Job ::
Turn the data below into a JSON list of strings with one string per line, leaving out blank lines and pictures.

Material provided ::
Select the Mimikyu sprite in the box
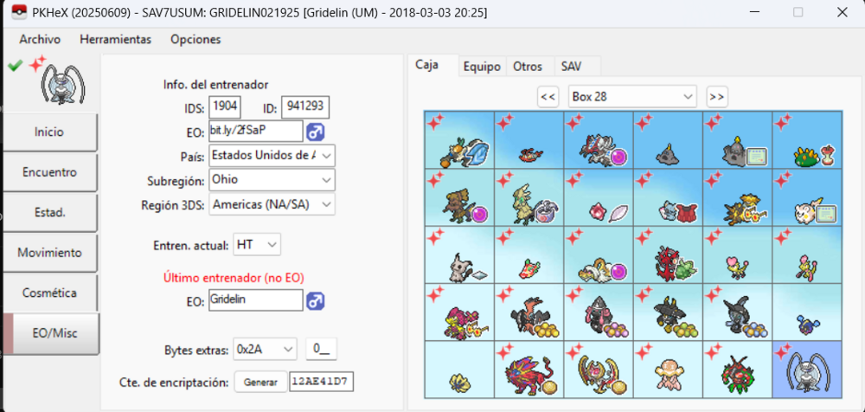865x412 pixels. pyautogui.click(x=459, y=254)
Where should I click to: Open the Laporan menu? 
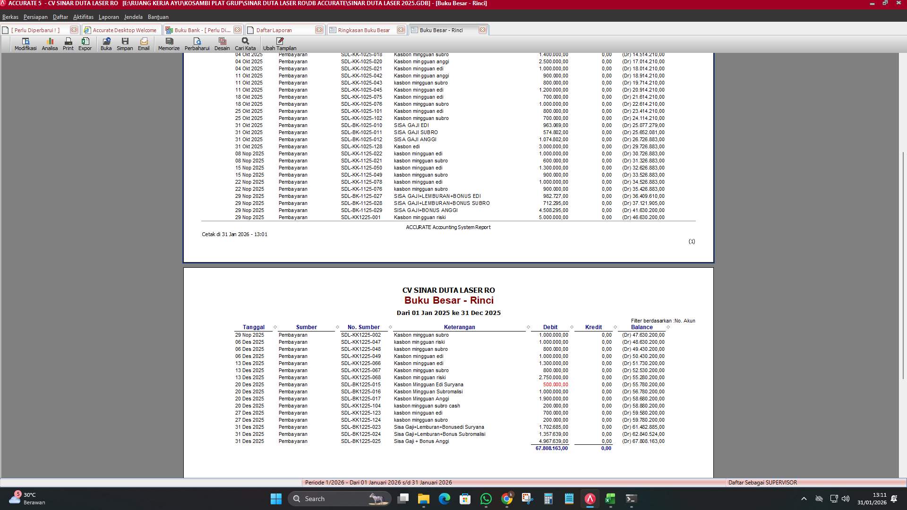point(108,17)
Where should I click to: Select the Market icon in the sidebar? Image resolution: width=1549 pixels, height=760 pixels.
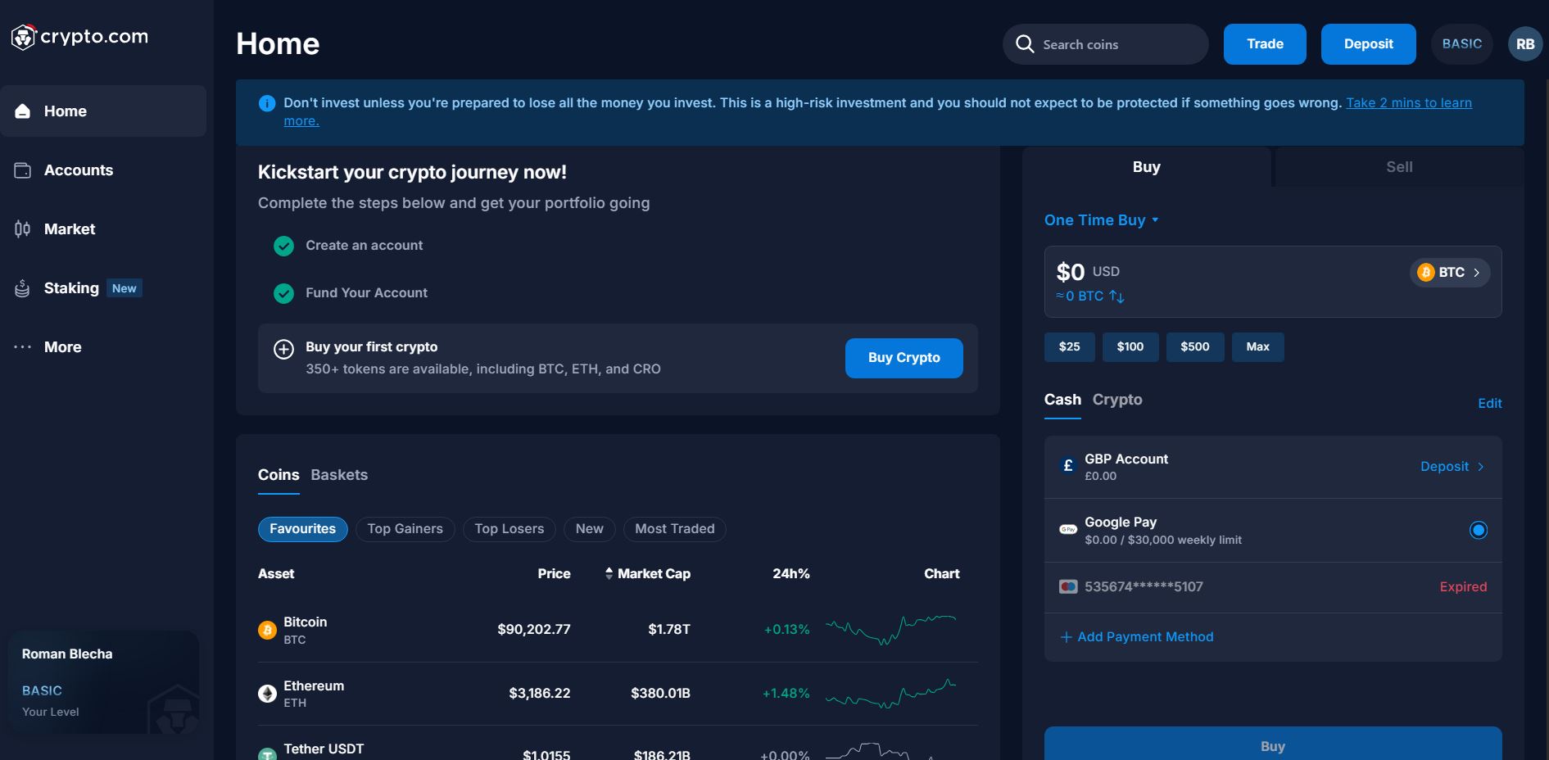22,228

Solution for this exercise ::
[
  "Select the Mimikyu sprite in the box",
  "865x412 pixels. pyautogui.click(x=459, y=254)",
  "Where should I click to: Open the Laporan menu? ",
  "point(108,17)",
  "Where should I click to: Select the Market icon in the sidebar? Image resolution: width=1549 pixels, height=760 pixels.",
  "22,228"
]